On a beau être comme Bettina, dans l’opéra-comique « La Mascotte », et aimer ses dindons "quand ils font leur doux glou glou glou", vient le moment pour l’un d’entre eux de se faire plumer.
Malheureusement pour lui, en cette veille de Noël, l’heure a sonné. Il sera désigné comme celui qui va finir farci, sur la table familiale. Et franchement, il n’y a pas de quoi pavoiser lorsque l’on est le dindon de la farce.
Alors, d’un côté, le dindon. De l’autre, la farce. Comment arriver à n’en faire qu’un ? Commençons par le volatile. En langage familier, depuis très longtemps déjà, péjorativement, une dinde désigne une jeune fille niaise et stupide. Le dindon est donc tout naturellement considéré comme son pendant masculin : un nigaud, qui se laisse facilement duper.
Et la farce ? Si l’habitude culinaire est prise de farcir dinde ou dindon, à partir du XVIIIe siècle, on peut aussi se pencher sur l’ancien français « farse», utilisé bien auparavant, dans le sens de « moquerie ».
Une autre explication fait référence aux « farces » du Moyen âge, comédies bouffonnes où les pères, représentés par des dindons, étaient raillés par leurs fils. Les barbons devenaient donc les dindons de la farce. Un hic cependant : ces gallinacés n’auraient été introduits en Europe qu’à partir du XVIe siècle.

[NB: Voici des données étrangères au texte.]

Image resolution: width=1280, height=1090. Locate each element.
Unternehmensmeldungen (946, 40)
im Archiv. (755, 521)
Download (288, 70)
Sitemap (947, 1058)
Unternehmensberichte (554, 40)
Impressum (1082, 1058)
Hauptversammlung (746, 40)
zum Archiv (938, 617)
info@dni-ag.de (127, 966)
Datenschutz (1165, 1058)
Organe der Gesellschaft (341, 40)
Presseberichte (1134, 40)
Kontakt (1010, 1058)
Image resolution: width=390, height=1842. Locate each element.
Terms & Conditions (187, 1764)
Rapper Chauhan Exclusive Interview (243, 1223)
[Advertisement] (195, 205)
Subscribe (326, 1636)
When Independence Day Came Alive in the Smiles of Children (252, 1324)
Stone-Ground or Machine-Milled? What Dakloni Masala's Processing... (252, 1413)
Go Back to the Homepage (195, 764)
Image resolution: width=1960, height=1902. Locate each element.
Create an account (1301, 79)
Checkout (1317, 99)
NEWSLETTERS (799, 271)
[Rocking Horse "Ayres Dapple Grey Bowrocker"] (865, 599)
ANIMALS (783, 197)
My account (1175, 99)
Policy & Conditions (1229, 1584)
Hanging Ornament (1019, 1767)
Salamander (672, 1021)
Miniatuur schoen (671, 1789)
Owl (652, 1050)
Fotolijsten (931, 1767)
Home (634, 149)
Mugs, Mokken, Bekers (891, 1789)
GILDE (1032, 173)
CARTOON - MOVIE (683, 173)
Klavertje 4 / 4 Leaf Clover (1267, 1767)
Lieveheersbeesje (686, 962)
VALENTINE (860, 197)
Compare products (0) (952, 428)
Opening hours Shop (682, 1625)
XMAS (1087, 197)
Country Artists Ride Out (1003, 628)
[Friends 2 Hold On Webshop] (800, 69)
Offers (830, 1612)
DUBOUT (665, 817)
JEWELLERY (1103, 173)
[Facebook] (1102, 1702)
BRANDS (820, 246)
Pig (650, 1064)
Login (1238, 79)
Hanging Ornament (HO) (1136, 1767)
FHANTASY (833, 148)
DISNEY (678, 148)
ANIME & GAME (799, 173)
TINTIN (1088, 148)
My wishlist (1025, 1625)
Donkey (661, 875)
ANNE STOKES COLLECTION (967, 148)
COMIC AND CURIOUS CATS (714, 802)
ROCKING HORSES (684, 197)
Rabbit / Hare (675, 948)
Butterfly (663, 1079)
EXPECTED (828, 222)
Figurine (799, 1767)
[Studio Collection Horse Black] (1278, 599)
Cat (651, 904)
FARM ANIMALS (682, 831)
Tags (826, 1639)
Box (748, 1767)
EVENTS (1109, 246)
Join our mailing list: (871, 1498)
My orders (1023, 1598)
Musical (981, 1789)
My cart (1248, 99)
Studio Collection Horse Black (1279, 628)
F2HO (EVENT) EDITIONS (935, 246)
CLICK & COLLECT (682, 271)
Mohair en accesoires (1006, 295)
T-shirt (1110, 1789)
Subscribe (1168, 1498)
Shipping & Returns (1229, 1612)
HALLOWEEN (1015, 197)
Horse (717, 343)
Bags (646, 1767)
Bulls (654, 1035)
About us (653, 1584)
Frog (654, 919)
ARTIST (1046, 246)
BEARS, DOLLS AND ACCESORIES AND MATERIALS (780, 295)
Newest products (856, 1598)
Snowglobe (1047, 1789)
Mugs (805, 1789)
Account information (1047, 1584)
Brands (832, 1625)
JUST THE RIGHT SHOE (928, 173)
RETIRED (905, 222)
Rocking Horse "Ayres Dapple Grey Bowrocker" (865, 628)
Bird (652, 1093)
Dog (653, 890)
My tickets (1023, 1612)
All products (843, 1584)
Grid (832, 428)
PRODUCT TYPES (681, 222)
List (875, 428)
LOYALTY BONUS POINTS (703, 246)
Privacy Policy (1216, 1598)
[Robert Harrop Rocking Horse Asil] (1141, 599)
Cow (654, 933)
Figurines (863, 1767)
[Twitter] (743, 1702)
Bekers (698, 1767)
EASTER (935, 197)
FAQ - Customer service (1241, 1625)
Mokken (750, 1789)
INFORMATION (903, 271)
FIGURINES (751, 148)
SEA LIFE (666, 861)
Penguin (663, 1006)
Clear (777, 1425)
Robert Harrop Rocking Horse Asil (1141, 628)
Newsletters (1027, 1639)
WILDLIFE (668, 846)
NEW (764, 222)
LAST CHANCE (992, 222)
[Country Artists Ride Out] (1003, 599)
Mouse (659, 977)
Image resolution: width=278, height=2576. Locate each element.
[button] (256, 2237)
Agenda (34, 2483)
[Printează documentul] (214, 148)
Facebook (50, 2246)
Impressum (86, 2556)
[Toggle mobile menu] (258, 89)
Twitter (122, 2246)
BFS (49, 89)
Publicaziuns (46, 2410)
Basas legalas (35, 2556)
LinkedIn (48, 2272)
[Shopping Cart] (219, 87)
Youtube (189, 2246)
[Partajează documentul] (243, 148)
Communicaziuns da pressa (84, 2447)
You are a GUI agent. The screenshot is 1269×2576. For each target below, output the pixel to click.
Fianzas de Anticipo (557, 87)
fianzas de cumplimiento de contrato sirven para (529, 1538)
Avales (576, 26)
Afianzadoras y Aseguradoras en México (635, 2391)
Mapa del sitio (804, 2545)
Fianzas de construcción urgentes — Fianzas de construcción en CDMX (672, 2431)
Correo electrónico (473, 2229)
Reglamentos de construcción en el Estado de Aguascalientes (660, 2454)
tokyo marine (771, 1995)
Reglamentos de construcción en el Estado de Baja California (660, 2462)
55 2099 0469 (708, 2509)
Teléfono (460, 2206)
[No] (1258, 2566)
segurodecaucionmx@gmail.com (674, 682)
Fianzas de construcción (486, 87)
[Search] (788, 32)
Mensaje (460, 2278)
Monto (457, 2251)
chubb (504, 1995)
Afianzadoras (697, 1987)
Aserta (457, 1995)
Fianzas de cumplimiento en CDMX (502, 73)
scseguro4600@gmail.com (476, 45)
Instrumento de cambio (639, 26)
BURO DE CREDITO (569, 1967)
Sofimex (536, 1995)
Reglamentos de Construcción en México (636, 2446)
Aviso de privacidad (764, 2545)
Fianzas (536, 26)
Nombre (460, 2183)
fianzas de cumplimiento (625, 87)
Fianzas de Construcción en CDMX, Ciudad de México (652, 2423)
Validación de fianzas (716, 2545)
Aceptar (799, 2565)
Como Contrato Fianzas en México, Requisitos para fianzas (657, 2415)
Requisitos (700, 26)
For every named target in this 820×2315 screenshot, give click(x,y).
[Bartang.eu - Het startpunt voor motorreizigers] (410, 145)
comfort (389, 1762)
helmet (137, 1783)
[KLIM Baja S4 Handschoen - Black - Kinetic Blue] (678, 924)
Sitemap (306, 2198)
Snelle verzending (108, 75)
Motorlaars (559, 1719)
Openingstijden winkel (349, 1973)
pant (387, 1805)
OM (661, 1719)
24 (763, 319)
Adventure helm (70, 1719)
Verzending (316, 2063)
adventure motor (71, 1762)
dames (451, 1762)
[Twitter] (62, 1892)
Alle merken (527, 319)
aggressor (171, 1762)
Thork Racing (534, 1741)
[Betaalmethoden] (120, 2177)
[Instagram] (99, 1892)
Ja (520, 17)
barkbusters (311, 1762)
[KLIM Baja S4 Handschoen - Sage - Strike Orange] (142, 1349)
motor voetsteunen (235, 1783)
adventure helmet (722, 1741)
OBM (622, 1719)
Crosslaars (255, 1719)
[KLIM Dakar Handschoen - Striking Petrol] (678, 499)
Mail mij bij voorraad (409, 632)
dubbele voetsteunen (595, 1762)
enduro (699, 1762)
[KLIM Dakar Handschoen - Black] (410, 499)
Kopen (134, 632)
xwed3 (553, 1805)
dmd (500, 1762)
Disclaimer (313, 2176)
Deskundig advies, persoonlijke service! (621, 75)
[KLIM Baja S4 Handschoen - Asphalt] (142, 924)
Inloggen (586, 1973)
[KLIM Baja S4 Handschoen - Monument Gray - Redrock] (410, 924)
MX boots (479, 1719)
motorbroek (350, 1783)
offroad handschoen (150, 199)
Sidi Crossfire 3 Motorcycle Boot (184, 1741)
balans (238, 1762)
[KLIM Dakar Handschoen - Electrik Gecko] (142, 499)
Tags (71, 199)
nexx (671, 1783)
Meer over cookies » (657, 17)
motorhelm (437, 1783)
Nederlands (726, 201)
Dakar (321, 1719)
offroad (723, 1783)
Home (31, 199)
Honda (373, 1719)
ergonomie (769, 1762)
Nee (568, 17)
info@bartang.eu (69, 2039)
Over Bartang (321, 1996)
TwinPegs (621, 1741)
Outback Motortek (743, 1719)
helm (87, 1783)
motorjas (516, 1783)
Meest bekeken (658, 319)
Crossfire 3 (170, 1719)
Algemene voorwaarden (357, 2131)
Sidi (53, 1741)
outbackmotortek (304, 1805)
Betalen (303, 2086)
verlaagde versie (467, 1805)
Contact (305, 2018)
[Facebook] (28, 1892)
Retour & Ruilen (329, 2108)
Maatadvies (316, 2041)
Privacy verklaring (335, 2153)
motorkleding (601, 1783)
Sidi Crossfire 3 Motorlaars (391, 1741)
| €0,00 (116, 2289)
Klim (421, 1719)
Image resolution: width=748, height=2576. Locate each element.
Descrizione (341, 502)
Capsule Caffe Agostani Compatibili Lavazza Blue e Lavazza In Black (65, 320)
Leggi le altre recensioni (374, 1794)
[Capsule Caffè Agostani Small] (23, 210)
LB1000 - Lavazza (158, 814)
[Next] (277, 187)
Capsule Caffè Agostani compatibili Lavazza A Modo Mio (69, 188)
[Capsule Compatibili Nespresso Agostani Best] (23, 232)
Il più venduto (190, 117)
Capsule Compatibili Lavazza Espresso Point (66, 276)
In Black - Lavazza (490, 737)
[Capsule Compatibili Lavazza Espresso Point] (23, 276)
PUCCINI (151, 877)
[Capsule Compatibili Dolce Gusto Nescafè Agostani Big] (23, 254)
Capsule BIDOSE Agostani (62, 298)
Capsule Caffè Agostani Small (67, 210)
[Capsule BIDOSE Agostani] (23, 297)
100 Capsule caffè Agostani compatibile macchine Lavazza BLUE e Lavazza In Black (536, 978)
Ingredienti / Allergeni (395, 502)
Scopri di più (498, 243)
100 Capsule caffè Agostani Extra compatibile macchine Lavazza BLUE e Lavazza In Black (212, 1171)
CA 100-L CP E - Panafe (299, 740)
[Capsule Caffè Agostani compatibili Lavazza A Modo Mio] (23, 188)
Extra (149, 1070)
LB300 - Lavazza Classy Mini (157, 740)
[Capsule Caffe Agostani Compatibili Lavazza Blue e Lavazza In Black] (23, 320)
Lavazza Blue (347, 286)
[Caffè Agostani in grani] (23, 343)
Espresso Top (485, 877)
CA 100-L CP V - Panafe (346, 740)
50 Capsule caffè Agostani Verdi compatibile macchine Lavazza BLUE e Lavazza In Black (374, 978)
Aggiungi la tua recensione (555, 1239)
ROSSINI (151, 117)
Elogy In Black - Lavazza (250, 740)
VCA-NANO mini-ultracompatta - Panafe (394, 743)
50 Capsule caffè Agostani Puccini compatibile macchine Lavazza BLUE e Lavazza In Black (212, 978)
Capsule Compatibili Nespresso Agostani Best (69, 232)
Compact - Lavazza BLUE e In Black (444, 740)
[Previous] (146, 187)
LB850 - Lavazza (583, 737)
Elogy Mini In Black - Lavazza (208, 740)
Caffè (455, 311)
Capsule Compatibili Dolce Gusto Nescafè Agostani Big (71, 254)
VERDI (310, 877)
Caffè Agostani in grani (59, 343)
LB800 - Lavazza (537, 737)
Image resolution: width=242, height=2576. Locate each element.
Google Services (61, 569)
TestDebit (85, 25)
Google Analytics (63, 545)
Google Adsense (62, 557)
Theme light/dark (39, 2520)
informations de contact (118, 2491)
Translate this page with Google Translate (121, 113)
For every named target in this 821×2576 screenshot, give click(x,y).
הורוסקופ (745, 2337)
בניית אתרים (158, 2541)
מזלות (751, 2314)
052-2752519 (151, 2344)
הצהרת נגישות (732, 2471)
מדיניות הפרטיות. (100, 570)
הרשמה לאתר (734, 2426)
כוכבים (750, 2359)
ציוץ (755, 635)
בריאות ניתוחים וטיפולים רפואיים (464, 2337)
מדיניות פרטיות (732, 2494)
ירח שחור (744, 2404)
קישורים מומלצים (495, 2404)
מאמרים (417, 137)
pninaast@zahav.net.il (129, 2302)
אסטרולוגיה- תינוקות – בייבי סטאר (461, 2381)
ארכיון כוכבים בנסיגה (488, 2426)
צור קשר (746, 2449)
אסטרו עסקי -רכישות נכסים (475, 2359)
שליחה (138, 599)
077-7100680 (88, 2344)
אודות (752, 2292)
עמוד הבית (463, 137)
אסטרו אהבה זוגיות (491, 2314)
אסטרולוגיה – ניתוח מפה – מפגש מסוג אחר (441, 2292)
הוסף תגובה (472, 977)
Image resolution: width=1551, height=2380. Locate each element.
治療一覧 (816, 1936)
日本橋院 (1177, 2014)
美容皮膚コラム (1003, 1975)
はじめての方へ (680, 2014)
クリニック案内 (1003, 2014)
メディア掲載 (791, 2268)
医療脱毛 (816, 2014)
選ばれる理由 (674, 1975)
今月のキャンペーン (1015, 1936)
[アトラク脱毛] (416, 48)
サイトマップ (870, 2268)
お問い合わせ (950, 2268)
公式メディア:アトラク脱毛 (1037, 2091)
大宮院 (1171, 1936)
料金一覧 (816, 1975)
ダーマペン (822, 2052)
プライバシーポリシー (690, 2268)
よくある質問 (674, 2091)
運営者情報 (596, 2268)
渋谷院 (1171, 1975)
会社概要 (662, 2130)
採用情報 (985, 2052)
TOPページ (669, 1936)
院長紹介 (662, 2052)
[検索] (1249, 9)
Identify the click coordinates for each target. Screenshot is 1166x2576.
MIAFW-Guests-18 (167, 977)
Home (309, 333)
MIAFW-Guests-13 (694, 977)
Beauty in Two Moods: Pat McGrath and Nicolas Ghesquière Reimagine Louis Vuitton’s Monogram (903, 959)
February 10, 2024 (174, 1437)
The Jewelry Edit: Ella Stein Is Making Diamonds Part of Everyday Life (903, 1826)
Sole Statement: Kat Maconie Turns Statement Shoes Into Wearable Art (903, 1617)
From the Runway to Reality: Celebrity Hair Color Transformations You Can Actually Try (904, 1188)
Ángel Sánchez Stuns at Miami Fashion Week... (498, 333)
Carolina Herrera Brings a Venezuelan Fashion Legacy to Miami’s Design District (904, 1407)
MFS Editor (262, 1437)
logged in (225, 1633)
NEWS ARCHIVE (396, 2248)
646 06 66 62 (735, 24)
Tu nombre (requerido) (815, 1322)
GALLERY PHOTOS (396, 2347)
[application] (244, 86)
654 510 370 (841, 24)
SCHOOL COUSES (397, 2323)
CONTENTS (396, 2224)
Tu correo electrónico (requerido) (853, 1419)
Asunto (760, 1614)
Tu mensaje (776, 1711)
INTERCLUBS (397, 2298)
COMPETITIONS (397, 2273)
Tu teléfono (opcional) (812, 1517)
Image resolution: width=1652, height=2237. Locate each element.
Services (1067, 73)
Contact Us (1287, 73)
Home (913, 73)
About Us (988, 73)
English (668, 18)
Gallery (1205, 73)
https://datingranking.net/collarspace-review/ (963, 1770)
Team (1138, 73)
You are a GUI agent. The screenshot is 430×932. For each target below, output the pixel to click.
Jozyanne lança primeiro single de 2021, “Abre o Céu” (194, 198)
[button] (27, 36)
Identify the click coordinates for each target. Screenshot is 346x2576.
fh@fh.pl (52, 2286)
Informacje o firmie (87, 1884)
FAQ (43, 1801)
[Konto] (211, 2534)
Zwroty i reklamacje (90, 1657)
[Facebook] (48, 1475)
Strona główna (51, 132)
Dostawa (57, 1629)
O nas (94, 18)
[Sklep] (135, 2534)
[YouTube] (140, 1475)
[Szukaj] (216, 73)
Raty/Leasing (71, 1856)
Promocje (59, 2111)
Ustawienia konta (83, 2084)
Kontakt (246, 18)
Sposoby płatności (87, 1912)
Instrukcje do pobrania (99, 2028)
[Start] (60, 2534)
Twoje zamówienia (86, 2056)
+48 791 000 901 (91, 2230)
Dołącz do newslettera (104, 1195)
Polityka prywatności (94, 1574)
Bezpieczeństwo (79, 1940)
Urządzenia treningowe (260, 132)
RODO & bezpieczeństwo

Une dernière origine enfin serait attribuée au « Ballet des dindons », divertissement forain très en vogue à Paris, qui consistait à chauffer progressivement une tôle métallique où étaient posées les malheureuses volailles. La chaleur les obligeait alors à s’agiter en levant les pattes, au son de la musique, ce qui provoquait inévitablement l’hilarité générale.
Mais ceci ne prête pas vraiment à sourire…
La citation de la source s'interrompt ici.